### THE TASK
Rewrite the entries below as a Markdown table with the columns "Row" and "Entry line": put one line per row and number the rows in order. Leave out blank lines and the pictures.

:: RECORDS SUPPLIED ::

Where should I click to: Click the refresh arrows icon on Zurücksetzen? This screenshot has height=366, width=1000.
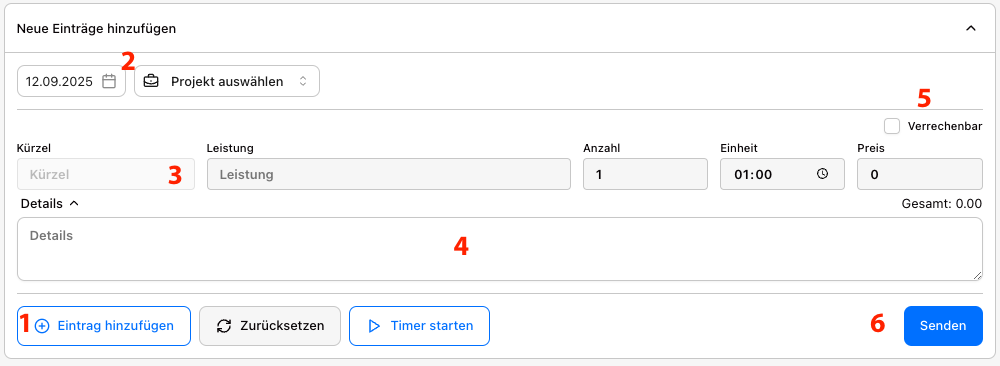[x=224, y=326]
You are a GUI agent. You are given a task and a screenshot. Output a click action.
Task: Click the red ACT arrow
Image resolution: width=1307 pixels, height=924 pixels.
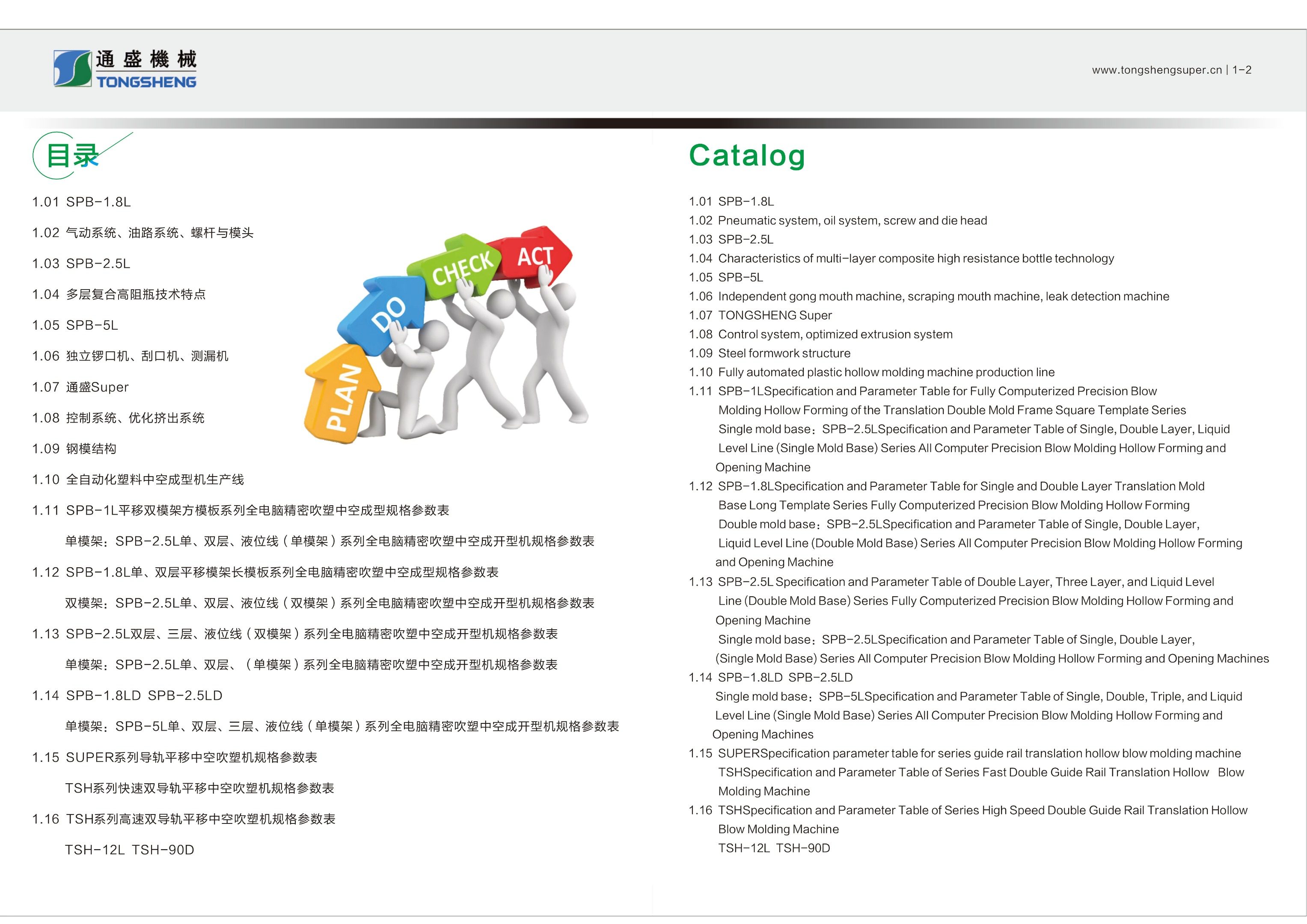535,256
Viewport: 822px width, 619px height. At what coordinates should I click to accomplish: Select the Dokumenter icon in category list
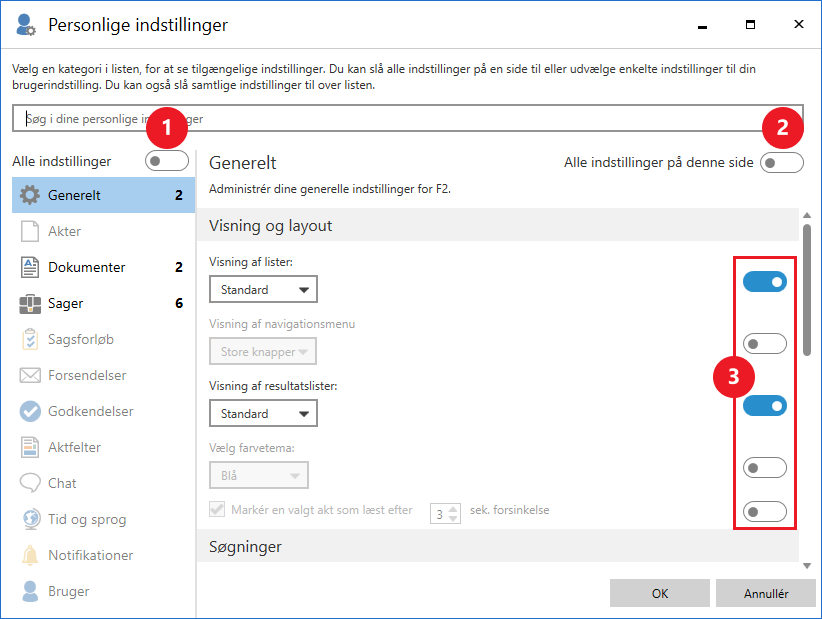(30, 267)
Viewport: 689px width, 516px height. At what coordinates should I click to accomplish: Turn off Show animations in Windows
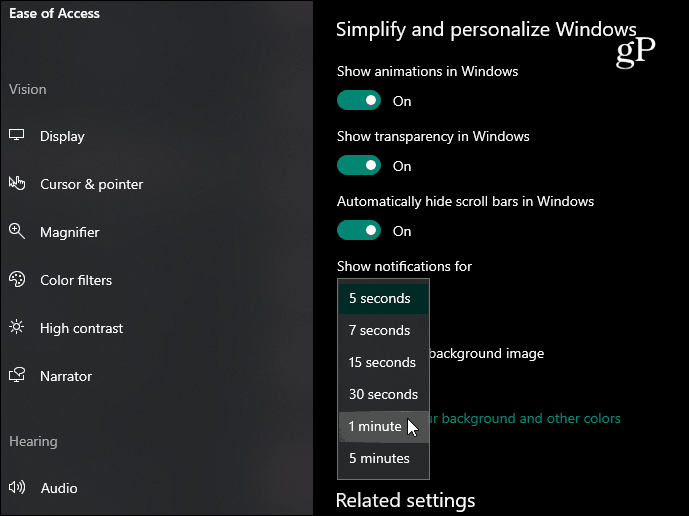coord(359,100)
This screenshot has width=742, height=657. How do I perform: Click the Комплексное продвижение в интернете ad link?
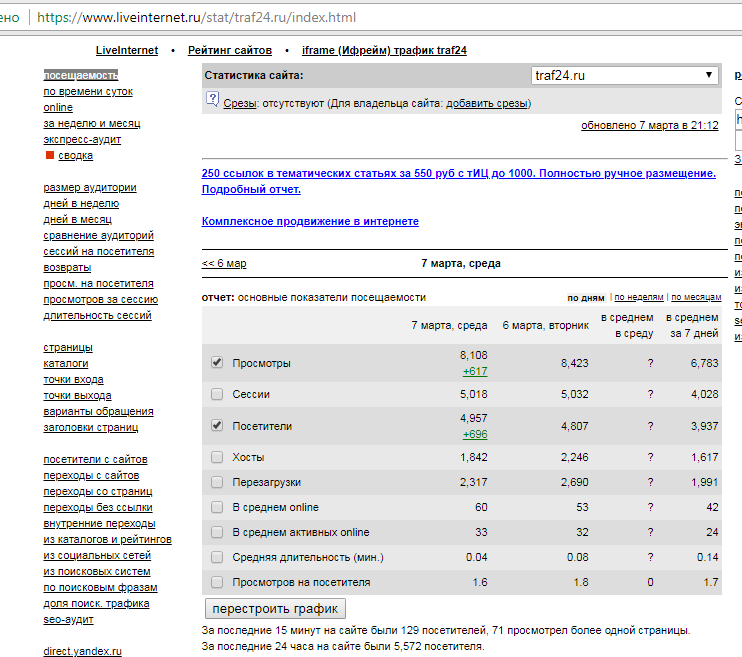pos(310,221)
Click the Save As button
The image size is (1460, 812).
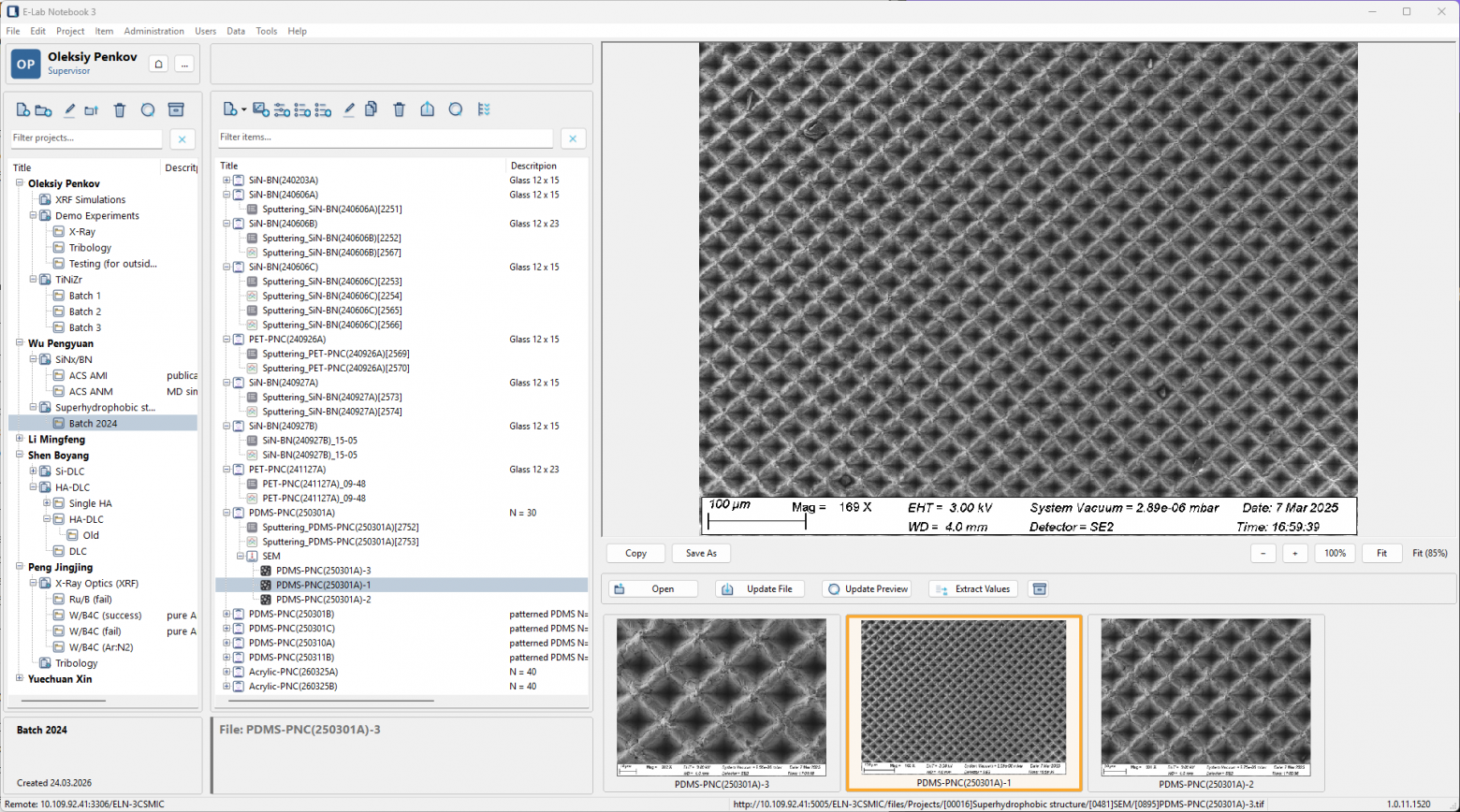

:::

### SOLVED EXERCISE
| Row | Entry line |
|---|---|
| 1 | Where should I click to: Click the refresh arrows icon on Zurücksetzen? This screenshot has height=366, width=1000. |
| 2 | [x=224, y=326] |
| 3 | You are a GUI agent. You are given a task and a screenshot. Output a click action. |
| 4 | Task: Click the red ACT arrow |
| 5 | Image resolution: width=1307 pixels, height=924 pixels. |
| 6 | 535,256 |
| 7 | Viewport: 822px width, 619px height. At what coordinates should I click to accomplish: Select the Dokumenter icon in category list |
| 8 | (30, 267) |
| 9 | Viewport: 689px width, 516px height. At what coordinates should I click to accomplish: Turn off Show animations in Windows |
| 10 | coord(359,100) |
| 11 | This screenshot has width=742, height=657. How do I perform: Click the Комплексное продвижение в интернете ad link? |
| 12 | pos(310,221) |
| 13 | Click the Save As button |
| 14 | The image size is (1460, 812). |